When the baby was delivered she was named Margaret Kathleen. Margaret for Janet's grandmother and Kathleen for me. I was deeply touched. I heartbroken, my friend had lost her child. On the day of the funeral, Mike carried Margaret in a little white coffin no bigger than an ice chest. He walked bravely to her gravesite to lay her to rest. I cried harder than anyone, Janet was in shock. It took her years to recover if she ever really did.

Losing myself

I don't remember how things changed on a day to day basis but I changed after Frank married Gloria. I felt vindictive to everyone especially men. I felt no shame. I felt that it was time for me to do all the things I had never done. I wanted to go drinking and dancing and screwing anyone and everyone. I started to take better care of myself, to lose weight to throw out my homemade polyester pantsuits. It took time but I had time, lots of time.

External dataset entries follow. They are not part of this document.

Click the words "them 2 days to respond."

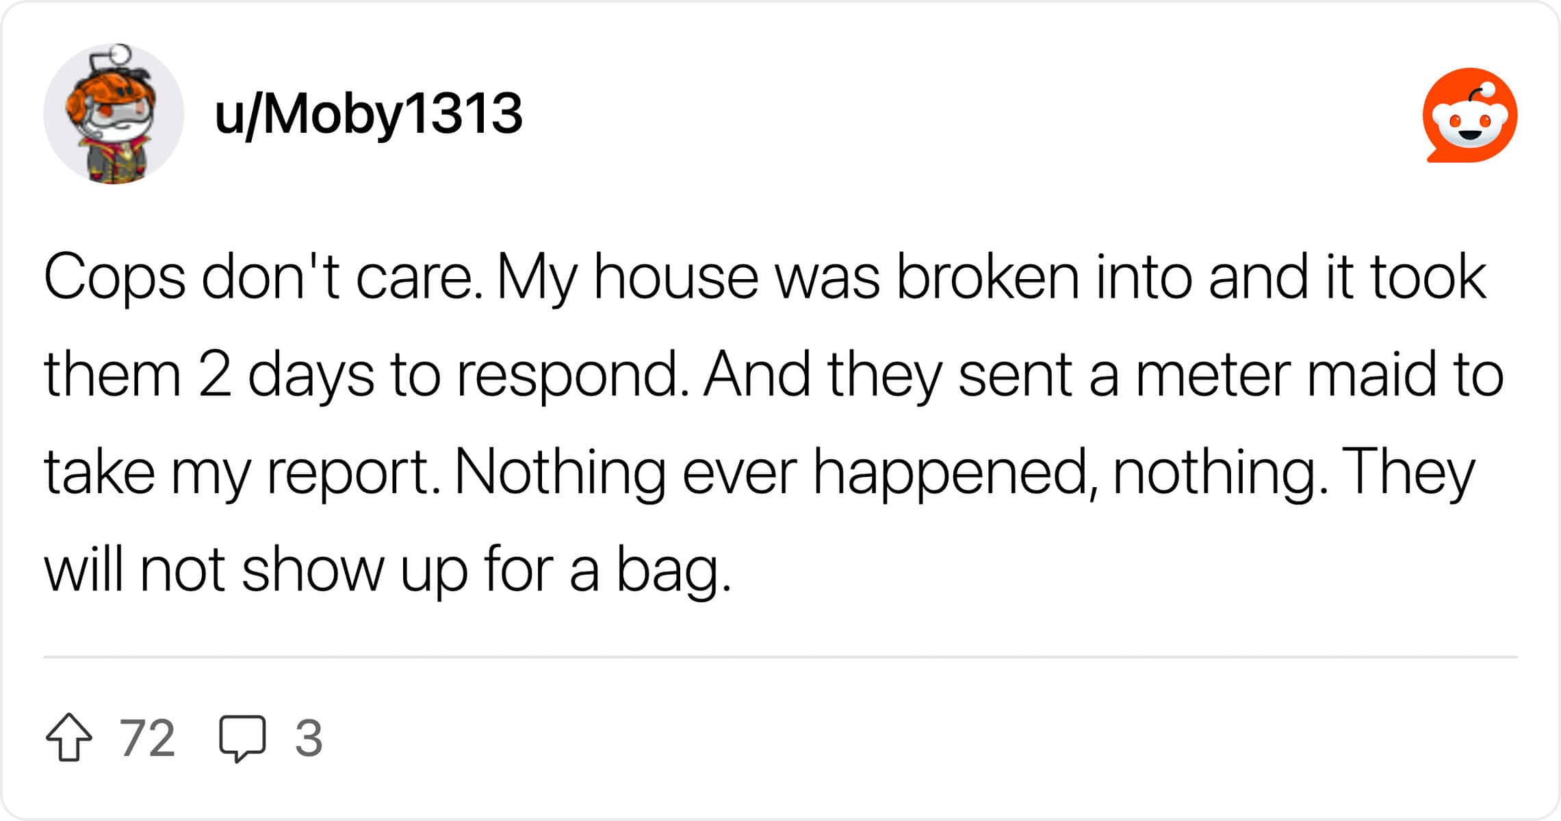(x=366, y=375)
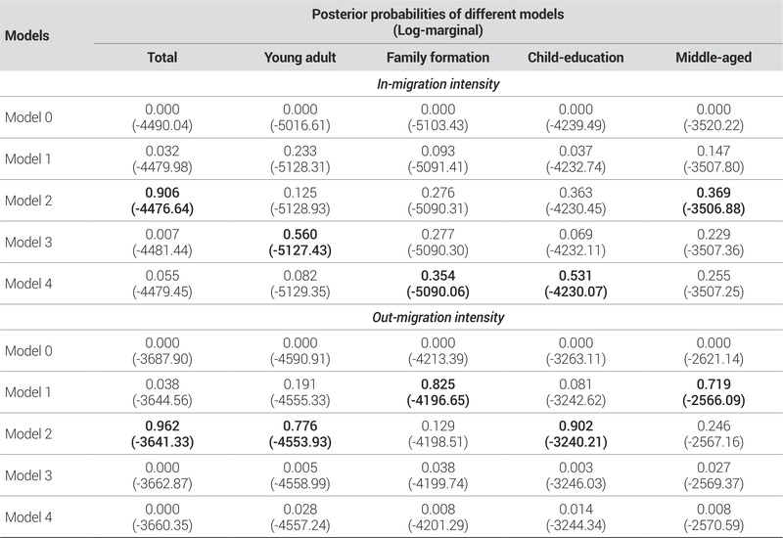The image size is (783, 538).
Task: Click the "Out-migration intensity" section heading
Action: 438,318
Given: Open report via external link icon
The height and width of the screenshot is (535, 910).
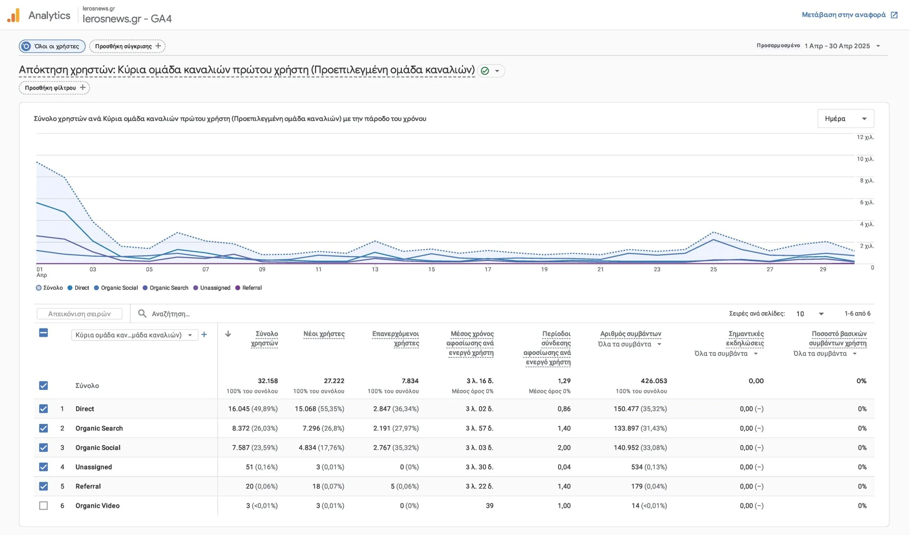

I have many, many regrets that would encompass the next 20 years. I wasn't the kind of mother I was proud of anymore. I felt like the girls were too much sometimes. I wanted to be young and carefree like my friends. I shipped the kids off to the babysitter overnight for $10.00 whenever I had the extra money. I wasn't the kind of mother I wanted to be. I didn't go to PTA meetings at school. I didn't take off work to attend school functions, I treated my daughters the way my dad and treated me. I turned out okay surely they would too.

I started to hang out with friends and go to the bars. I started drinking heavily so that I could get drunk. If I was drunk I could use that as an excuse to do whatever I wanted to do without guilt. I started sleeping with strangers that I met in my drunken stupor. I thought that if someone was willing to have sex with me then I must be pretty, I must be desireable. It wasn't until the next day that reality would hit me square in the face....I wasn't pretty, I was a slut. It didn't stop me though, I continued with a vengance. I wanted to keep a scorecard to prove to myself that I was wanted. I wanted Frank to know, but he never did. He had moved on, he was happy, I was wallowing in self pity.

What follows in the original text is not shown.